Historique des infusions
Si l'on raconte que certains hommes préhistoriques reconnaissaient déjà certaines vertus aux plantes, c'est en Mésopotamie et en Egypte que les premiers écrits des grandes civilisations nous apportent la reconnaissance officielle des plantes comme source de bienfaits pour l'homme. Menthe, Fenouil et Cardamome faisaient déjà partie des herbes médicinales de l'Antiquité.
Si Pline le Vieux évoque dans ses écrits des jardins de plantes cultivées pour leurs vertus thérapeutiques, il faut attendre le Moyen Age pour que les plantes soient reconnues à part entière. Les couvents cultivent alors plantes médicinales en parallèle des jardins potagers.

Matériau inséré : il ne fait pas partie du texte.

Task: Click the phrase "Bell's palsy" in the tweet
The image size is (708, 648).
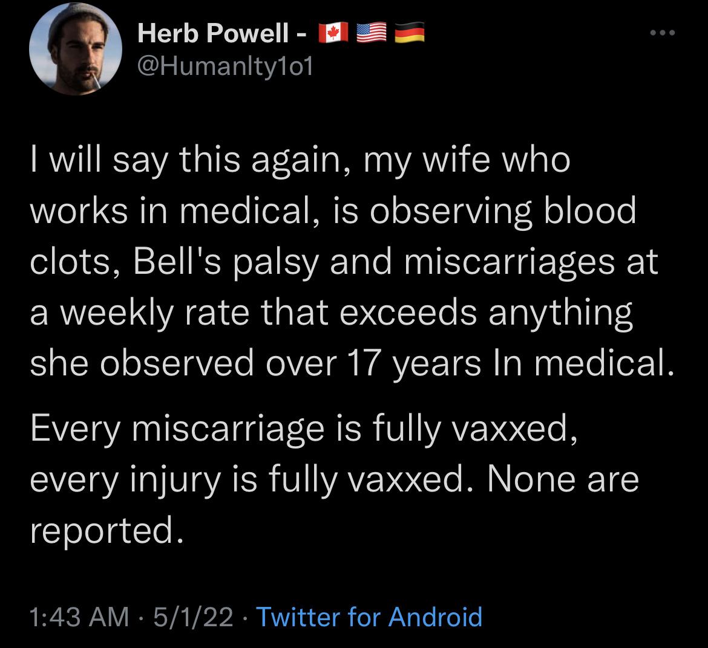Action: [x=225, y=262]
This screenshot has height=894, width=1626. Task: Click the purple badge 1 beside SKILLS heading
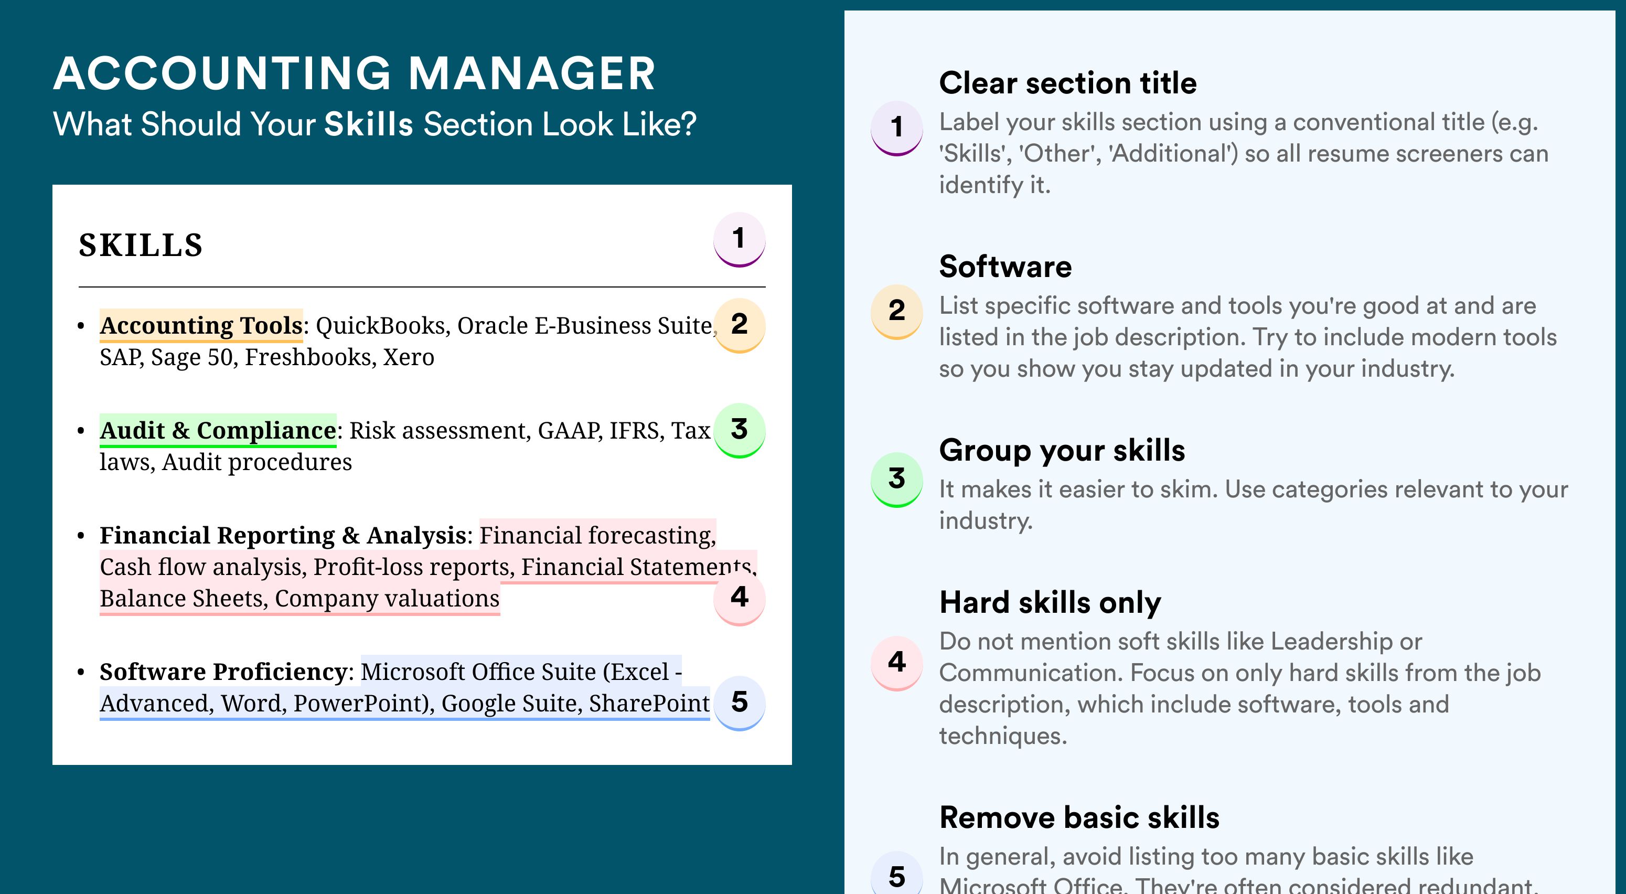[739, 240]
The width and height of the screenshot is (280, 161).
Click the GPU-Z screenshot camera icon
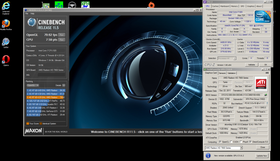click(267, 73)
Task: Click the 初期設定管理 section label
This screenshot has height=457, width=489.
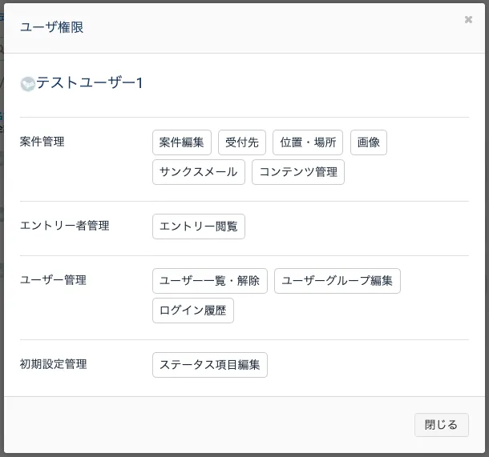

Avec le siècle des Lumières arrive le renouveau des pratiques médicales et, avec elles, le tri et la mise à l'écart de traitements ressemblant plus à des élixirs d'alchimistes. Les plantes locales sont alors récoltées et employées sous forme de tisanes, décoctions et onguents. Cette tradition prend fin sous le régime de Vichy avec l'abolition définitive du diplôme d'herboriste.
L'Homme et la Nature
A partir de 1940, ce savoir sera exercé par les pharmaciens.
Malgré ces obstacles officiels, l'intérêt pour une médecine plus naturelle a toujours fait partie
intégrante de l'humanité et connaît aujourd'hui un regain certain, retissant ce fil d'Ariane si
précieux entre l'Homme et la Nature. Phytothérapie, aromathérapie et depuis peu gemmothérapie
(médecine des bourgeons)... elles sont au coeur de bien des recherches scientifiques
et n'ont encore révélé qu'une infime partie de leurs secrets.
Chacun d'entre nous conserve en mémoire un souvenir d'une tisane concoctée avec amour par une grand-mère ou un moment de sérénité autour d'une tasse bouillante aux senteurs réconfortantes. Ce sont ces moments privilégiés bienfaiteurs que la Nature nous apporte et que Pagès apprivoise.